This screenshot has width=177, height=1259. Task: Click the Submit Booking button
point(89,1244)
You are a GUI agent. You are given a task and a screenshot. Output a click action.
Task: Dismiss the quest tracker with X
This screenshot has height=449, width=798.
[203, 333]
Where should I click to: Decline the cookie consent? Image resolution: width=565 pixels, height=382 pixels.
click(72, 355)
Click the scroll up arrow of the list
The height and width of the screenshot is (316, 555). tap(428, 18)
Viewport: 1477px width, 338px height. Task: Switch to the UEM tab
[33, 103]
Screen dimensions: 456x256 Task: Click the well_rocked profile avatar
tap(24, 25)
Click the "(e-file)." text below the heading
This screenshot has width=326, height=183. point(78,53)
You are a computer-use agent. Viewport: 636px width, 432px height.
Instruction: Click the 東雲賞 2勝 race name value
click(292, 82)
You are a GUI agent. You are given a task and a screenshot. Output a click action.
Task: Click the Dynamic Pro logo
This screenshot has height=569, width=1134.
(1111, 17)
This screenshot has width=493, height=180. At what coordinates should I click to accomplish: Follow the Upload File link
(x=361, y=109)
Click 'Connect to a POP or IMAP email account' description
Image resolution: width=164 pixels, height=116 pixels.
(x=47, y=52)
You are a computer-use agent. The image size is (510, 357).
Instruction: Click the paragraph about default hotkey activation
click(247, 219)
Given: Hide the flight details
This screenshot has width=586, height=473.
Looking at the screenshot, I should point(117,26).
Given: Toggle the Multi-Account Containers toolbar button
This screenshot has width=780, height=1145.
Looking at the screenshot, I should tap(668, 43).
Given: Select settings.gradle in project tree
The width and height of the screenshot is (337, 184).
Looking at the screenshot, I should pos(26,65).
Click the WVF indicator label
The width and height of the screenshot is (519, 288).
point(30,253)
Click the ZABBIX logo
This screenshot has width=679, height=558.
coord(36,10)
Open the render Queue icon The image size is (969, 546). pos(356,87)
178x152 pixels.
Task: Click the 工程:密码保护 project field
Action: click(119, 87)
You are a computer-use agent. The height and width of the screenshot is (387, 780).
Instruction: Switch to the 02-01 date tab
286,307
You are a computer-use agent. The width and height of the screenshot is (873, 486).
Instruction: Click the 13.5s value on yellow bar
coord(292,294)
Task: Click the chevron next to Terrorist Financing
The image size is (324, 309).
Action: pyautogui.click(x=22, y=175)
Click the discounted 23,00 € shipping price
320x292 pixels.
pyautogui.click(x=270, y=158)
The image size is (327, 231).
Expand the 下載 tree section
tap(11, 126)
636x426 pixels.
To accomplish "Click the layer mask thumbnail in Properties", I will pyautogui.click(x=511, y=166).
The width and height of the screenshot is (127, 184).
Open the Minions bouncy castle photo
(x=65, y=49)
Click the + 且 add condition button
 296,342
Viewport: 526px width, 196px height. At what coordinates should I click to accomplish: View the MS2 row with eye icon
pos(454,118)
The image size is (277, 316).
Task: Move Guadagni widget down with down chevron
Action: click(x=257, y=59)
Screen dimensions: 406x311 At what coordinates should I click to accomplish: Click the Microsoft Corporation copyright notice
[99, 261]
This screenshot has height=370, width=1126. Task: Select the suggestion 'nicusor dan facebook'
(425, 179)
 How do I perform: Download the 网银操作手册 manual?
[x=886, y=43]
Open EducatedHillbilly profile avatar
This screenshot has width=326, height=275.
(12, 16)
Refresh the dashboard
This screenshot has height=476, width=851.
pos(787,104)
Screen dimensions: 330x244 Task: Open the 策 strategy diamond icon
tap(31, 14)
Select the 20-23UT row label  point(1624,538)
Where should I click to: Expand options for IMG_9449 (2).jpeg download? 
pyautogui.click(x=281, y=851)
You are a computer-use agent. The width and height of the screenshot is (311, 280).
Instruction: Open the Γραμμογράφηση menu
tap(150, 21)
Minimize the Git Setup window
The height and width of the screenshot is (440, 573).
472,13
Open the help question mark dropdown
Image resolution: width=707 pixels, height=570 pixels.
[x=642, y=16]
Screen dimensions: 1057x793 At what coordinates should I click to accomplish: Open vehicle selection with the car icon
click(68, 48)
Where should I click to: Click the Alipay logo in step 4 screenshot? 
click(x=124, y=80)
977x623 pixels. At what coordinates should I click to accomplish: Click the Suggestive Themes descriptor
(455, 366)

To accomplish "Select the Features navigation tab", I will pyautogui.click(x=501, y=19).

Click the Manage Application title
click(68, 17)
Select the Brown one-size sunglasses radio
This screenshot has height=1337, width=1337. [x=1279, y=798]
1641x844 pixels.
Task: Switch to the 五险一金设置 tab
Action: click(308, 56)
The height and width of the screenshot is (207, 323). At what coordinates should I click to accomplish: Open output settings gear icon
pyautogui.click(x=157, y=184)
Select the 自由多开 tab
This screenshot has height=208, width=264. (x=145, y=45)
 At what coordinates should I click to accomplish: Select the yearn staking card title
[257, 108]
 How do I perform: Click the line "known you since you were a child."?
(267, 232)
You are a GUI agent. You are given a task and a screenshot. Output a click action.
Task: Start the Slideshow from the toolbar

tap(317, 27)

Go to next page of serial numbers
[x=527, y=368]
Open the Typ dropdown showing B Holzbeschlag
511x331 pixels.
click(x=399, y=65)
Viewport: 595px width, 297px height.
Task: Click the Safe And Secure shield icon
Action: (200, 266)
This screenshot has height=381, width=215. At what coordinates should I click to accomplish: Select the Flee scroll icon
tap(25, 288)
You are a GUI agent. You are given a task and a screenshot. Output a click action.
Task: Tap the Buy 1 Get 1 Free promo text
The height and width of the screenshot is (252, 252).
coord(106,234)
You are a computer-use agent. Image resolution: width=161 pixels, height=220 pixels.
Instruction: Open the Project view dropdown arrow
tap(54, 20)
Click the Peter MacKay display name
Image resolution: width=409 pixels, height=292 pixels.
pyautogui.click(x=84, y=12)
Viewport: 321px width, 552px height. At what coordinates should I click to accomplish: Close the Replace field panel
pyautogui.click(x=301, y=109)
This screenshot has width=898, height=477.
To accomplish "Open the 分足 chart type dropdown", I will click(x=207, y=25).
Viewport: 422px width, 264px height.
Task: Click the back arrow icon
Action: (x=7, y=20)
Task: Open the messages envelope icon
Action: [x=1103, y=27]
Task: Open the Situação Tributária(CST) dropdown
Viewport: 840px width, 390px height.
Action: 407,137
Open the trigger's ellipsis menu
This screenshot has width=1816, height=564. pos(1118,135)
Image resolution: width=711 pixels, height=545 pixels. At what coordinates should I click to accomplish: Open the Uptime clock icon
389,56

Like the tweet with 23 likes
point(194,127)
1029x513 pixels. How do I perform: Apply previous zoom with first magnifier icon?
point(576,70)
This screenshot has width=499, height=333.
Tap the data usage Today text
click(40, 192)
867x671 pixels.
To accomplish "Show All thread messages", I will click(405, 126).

◆ ◆ ◆ ◆ ◆

◆ PROBLEM REQUIREMENTS ◆
The entries are to be retyped in full, with no alteration.

◆ YOUR RESPONSE ◆
This screenshot has width=177, height=1259. Task: Click the Submit Booking button
point(89,1244)
You are a GUI agent. You are given a task and a screenshot. Output a click action.
Task: Dismiss the quest tracker with X
This screenshot has height=449, width=798.
[203, 333]
Where should I click to: Decline the cookie consent? Image resolution: width=565 pixels, height=382 pixels.
click(72, 355)
Click the scroll up arrow of the list
The height and width of the screenshot is (316, 555). tap(428, 18)
Viewport: 1477px width, 338px height. Task: Switch to the UEM tab
[33, 103]
Screen dimensions: 456x256 Task: Click the well_rocked profile avatar
tap(24, 25)
Click the "(e-file)." text below the heading
This screenshot has width=326, height=183. point(78,53)
You are a computer-use agent. Viewport: 636px width, 432px height.
Instruction: Click the 東雲賞 2勝 race name value
click(292, 82)
You are a GUI agent. You are given a task and a screenshot. Output a click action.
Task: Click the Dynamic Pro logo
This screenshot has height=569, width=1134.
(1111, 17)
This screenshot has width=493, height=180. At what coordinates should I click to accomplish: Follow the Upload File link
(x=361, y=109)
Click 'Connect to a POP or IMAP email account' description
Image resolution: width=164 pixels, height=116 pixels.
(x=47, y=52)
You are a computer-use agent. The image size is (510, 357).
Instruction: Click the paragraph about default hotkey activation
click(247, 219)
Given: Hide the flight details
This screenshot has width=586, height=473.
Looking at the screenshot, I should point(117,26).
Given: Toggle the Multi-Account Containers toolbar button
This screenshot has width=780, height=1145.
Looking at the screenshot, I should tap(668, 43).
Given: Select settings.gradle in project tree
The width and height of the screenshot is (337, 184).
Looking at the screenshot, I should pos(26,65).
Click the WVF indicator label
The width and height of the screenshot is (519, 288).
point(30,253)
Click the ZABBIX logo
This screenshot has width=679, height=558.
coord(36,10)
Open the render Queue icon The image size is (969, 546). pos(356,87)
178x152 pixels.
Task: Click the 工程:密码保护 project field
Action: click(119, 87)
You are a computer-use agent. The height and width of the screenshot is (387, 780).
Instruction: Switch to the 02-01 date tab
286,307
You are a computer-use agent. The width and height of the screenshot is (873, 486).
Instruction: Click the 13.5s value on yellow bar
coord(292,294)
Task: Click the chevron next to Terrorist Financing
The image size is (324, 309).
Action: pyautogui.click(x=22, y=175)
Click the discounted 23,00 € shipping price
320x292 pixels.
pyautogui.click(x=270, y=158)
The image size is (327, 231).
Expand the 下載 tree section
tap(11, 126)
636x426 pixels.
To accomplish "Click the layer mask thumbnail in Properties", I will pyautogui.click(x=511, y=166).
The width and height of the screenshot is (127, 184).
Open the Minions bouncy castle photo
(x=65, y=49)
Click the + 且 add condition button
 296,342
Viewport: 526px width, 196px height. At what coordinates should I click to accomplish: View the MS2 row with eye icon
pos(454,118)
The image size is (277, 316).
Task: Move Guadagni widget down with down chevron
Action: click(x=257, y=59)
Screen dimensions: 406x311 At what coordinates should I click to accomplish: Click the Microsoft Corporation copyright notice
[99, 261]
This screenshot has height=370, width=1126. Task: Select the suggestion 'nicusor dan facebook'
(425, 179)
 How do I perform: Download the 网银操作手册 manual?
[x=886, y=43]
Open EducatedHillbilly profile avatar
This screenshot has width=326, height=275.
(12, 16)
Refresh the dashboard
This screenshot has height=476, width=851.
pos(787,104)
Screen dimensions: 330x244 Task: Open the 策 strategy diamond icon
tap(31, 14)
Select the 20-23UT row label  point(1624,538)
Where should I click to: Expand options for IMG_9449 (2).jpeg download? 
pyautogui.click(x=281, y=851)
You are a computer-use agent. The width and height of the screenshot is (311, 280).
Instruction: Open the Γραμμογράφηση menu
tap(150, 21)
Minimize the Git Setup window
The height and width of the screenshot is (440, 573).
472,13
Open the help question mark dropdown
Image resolution: width=707 pixels, height=570 pixels.
[x=642, y=16]
Screen dimensions: 1057x793 At what coordinates should I click to accomplish: Open vehicle selection with the car icon
click(68, 48)
Where should I click to: Click the Alipay logo in step 4 screenshot? 
click(x=124, y=80)
977x623 pixels. At what coordinates should I click to accomplish: Click the Suggestive Themes descriptor
(455, 366)

To accomplish "Select the Features navigation tab", I will pyautogui.click(x=501, y=19).

Click the Manage Application title
click(68, 17)
Select the Brown one-size sunglasses radio
This screenshot has height=1337, width=1337. [x=1279, y=798]
1641x844 pixels.
Task: Switch to the 五险一金设置 tab
Action: click(308, 56)
The height and width of the screenshot is (207, 323). At what coordinates should I click to accomplish: Open output settings gear icon
pyautogui.click(x=157, y=184)
Select the 自由多开 tab
This screenshot has height=208, width=264. (x=145, y=45)
 At what coordinates should I click to accomplish: Select the yearn staking card title
[257, 108]
 How do I perform: Click the line "known you since you were a child."?
(267, 232)
You are a GUI agent. You are given a task and a screenshot. Output a click action.
Task: Start the Slideshow from the toolbar

tap(317, 27)

Go to next page of serial numbers
[x=527, y=368]
Open the Typ dropdown showing B Holzbeschlag
511x331 pixels.
click(x=399, y=65)
Viewport: 595px width, 297px height.
Task: Click the Safe And Secure shield icon
Action: (200, 266)
This screenshot has height=381, width=215. At what coordinates should I click to accomplish: Select the Flee scroll icon
tap(25, 288)
You are a GUI agent. You are given a task and a screenshot. Output a click action.
Task: Tap the Buy 1 Get 1 Free promo text
The height and width of the screenshot is (252, 252).
coord(106,234)
You are a computer-use agent. Image resolution: width=161 pixels, height=220 pixels.
Instruction: Open the Project view dropdown arrow
tap(54, 20)
Click the Peter MacKay display name
Image resolution: width=409 pixels, height=292 pixels.
pyautogui.click(x=84, y=12)
Viewport: 321px width, 552px height. At what coordinates should I click to accomplish: Close the Replace field panel
pyautogui.click(x=301, y=109)
This screenshot has width=898, height=477.
To accomplish "Open the 分足 chart type dropdown", I will click(x=207, y=25).
Viewport: 422px width, 264px height.
Task: Click the back arrow icon
Action: (x=7, y=20)
Task: Open the messages envelope icon
Action: [x=1103, y=27]
Task: Open the Situação Tributária(CST) dropdown
Viewport: 840px width, 390px height.
Action: 407,137
Open the trigger's ellipsis menu
This screenshot has width=1816, height=564. pos(1118,135)
Image resolution: width=711 pixels, height=545 pixels. At what coordinates should I click to accomplish: Open the Uptime clock icon
389,56

Like the tweet with 23 likes
point(194,127)
1029x513 pixels. How do I perform: Apply previous zoom with first magnifier icon?
point(576,70)
This screenshot has width=499, height=333.
Tap the data usage Today text
click(40, 192)
867x671 pixels.
To accomplish "Show All thread messages", I will click(405, 126).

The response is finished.